**Exercise goal**
Continue the article below about 12 Oaks Senior Living's turnaround of the SunRidge properties in El Paso, picking up after its final sentence.

**Source text**
--------------------------------------------------

From the start, 12 Oaks Senior Living Senior Vice President Bruce Bucher realized it was going to be different this time around. The Dallas-based company is an experienced senior housing management company that owns or manages 11 assisted living properties in Dallas and other Texas cities.

But entry into the El Paso market loomed as a challenge. For one thing, it was the first time 12 Oaks had contracted to manage an underperforming portfolio of four assisted living properties. An entity managed by Chicago-based Cambridge Realty Capital had just purchased the properties from one of the largest operators of assisted living and retirement communities in the country.

“12 Oaks Senior Living was brought in to help turn what had been a losing proposition into a lucrative operation,” Mr. Bucher said.

The first things the new owner did was change the name of the properties to SunRidge Senior Living and begin an extensive renovation program. All together, the owner invested about $1,000,000 for physical and cosmetic improvements and added a total of 57 new beds scattered among the four properties.

“An important decision converted one of the properties, SunRidge at Cielo Vista, into a 23-bed Memory Care Center. Dedicated space was also set aside for Memory Care residents at the other three properties in the portfolio,” recalls Mr. Bucher.

When the new owner purchased and renamed the four properties in 2012, SunRidge Senior Living was the largest senior housing provider in the El Paso market. But the combined occupancy for the properties was less than 80 percent and tanking.

Today the total number of beds at the four properties has subsequently grown to 444 and occupancy is at 90 percent.

--------------------------------------------------

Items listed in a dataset
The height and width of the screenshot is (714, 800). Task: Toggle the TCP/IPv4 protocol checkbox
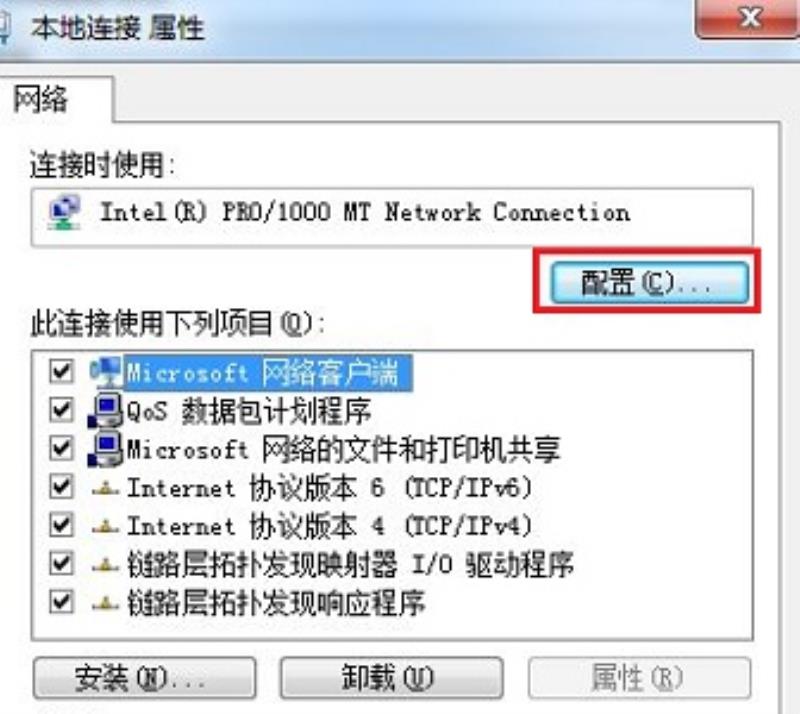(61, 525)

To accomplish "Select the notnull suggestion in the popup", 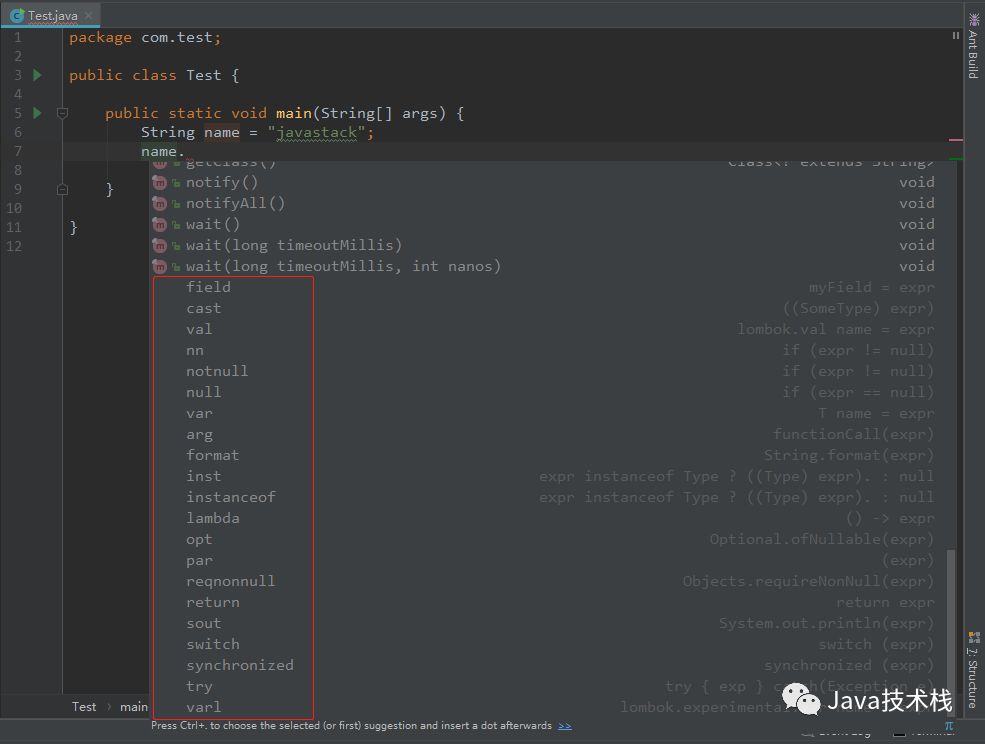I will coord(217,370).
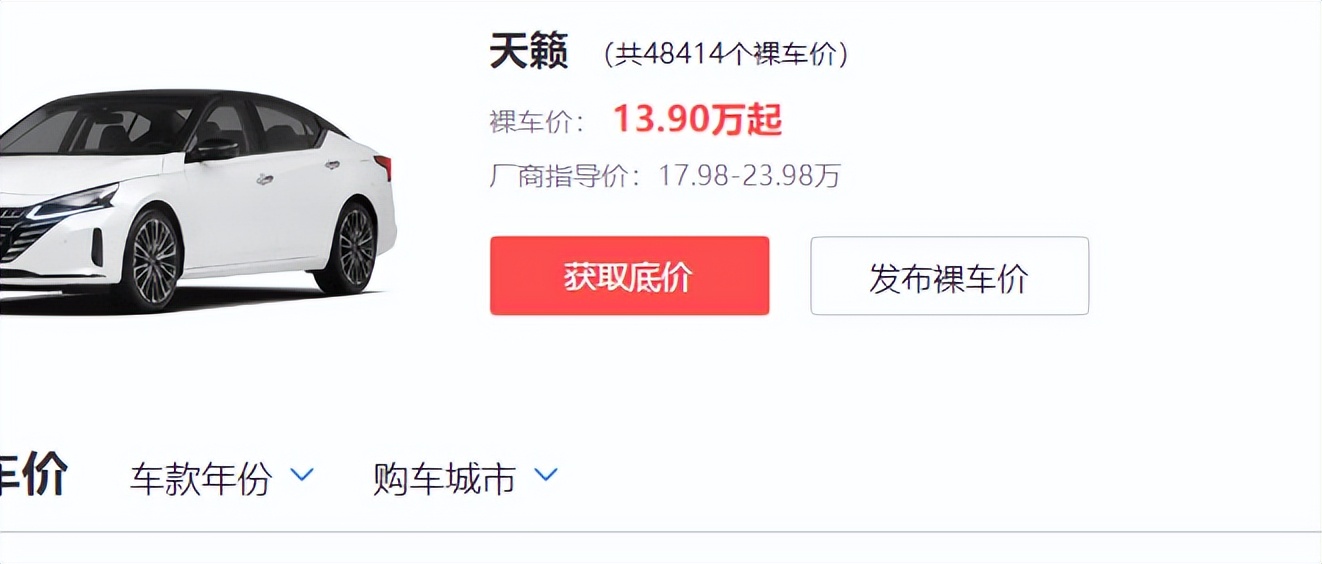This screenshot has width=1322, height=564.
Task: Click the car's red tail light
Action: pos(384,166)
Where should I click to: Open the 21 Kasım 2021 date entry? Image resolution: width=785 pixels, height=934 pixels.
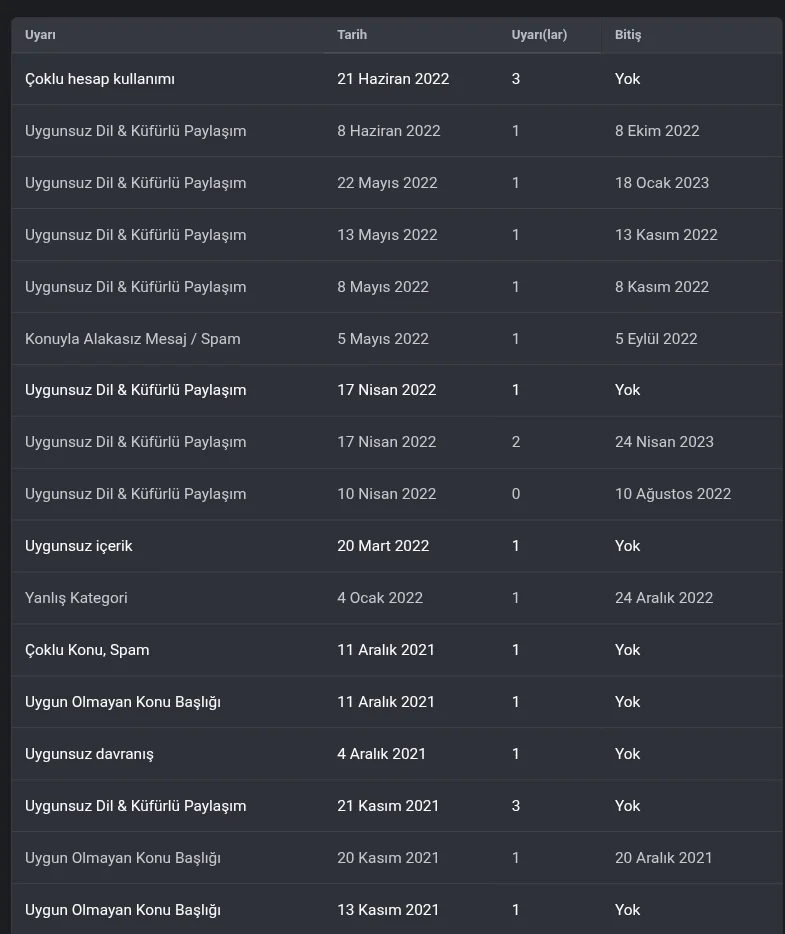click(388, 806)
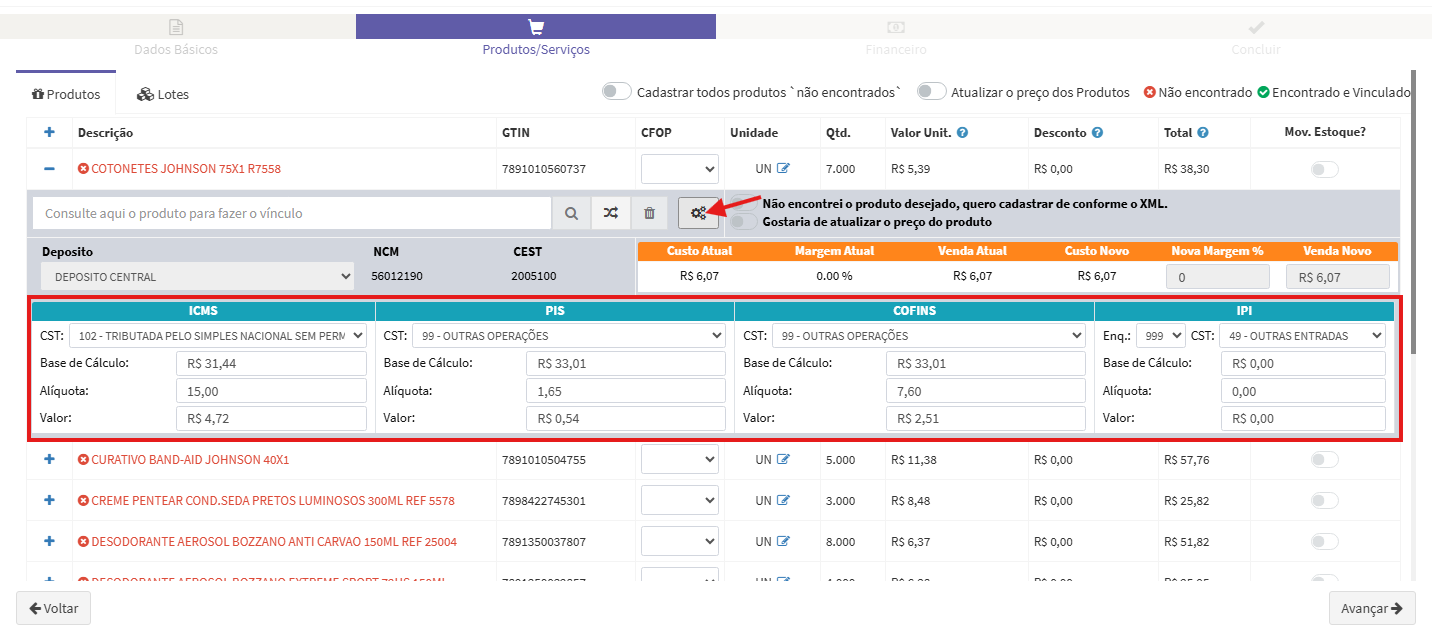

--------------------------------------------------

**Response area**
Mr. Bucher makes the point that calculating occupancy at SunRidge was initially challenging due to having to view occupancy by beds occupied, versus rooms occupied, by residents at the property. Payments for almost 50 percent of SunRidge residents comes from third-party payer programs funded by Medicaid and Medicare, which is substantially higher than numbers observed elsewhere in the state. At the SunRidge properties, 61 percent of the residents live in semi-private rooms.

Mr. Bucher describes Cambridge as “hands-on” and believes this to be “a good thing.”

“Cambridge is one of the nation’s leading senior housing/healthcare lenders and is involved in the acquisition of senior care properties through its Cambridge Investment and Finance Company affiliate. The company recently celebrated its 30th anniversary and thoroughly understands the business, especially the financial side,” he noted.

“Some owners are happy with the occasional monthly or quarterly report. But this isn’t how it works for Cambridge. We talk on a weekly basis and meet two or three times a year at the property,” he said.

Mr. Bucher’s primary contacts at Cambridge are Senior Vice President for Operations and Asset Management Brent Holman-Gomez and Chairman Jeffrey Davis. “The properties weren’t doing well for the previous owners but the Cambridge management team recognized the potential and has worked closely with us to reach common goals. It’s been a productive working partnership,” Mr. Bucher said.

He points out that Cambridge has provided enthusiastic support for innovative projects that the management company has initiated at the property, including funding for an art therapy program for mid- to late-stage nonverbal dementia patients that has received some national attention.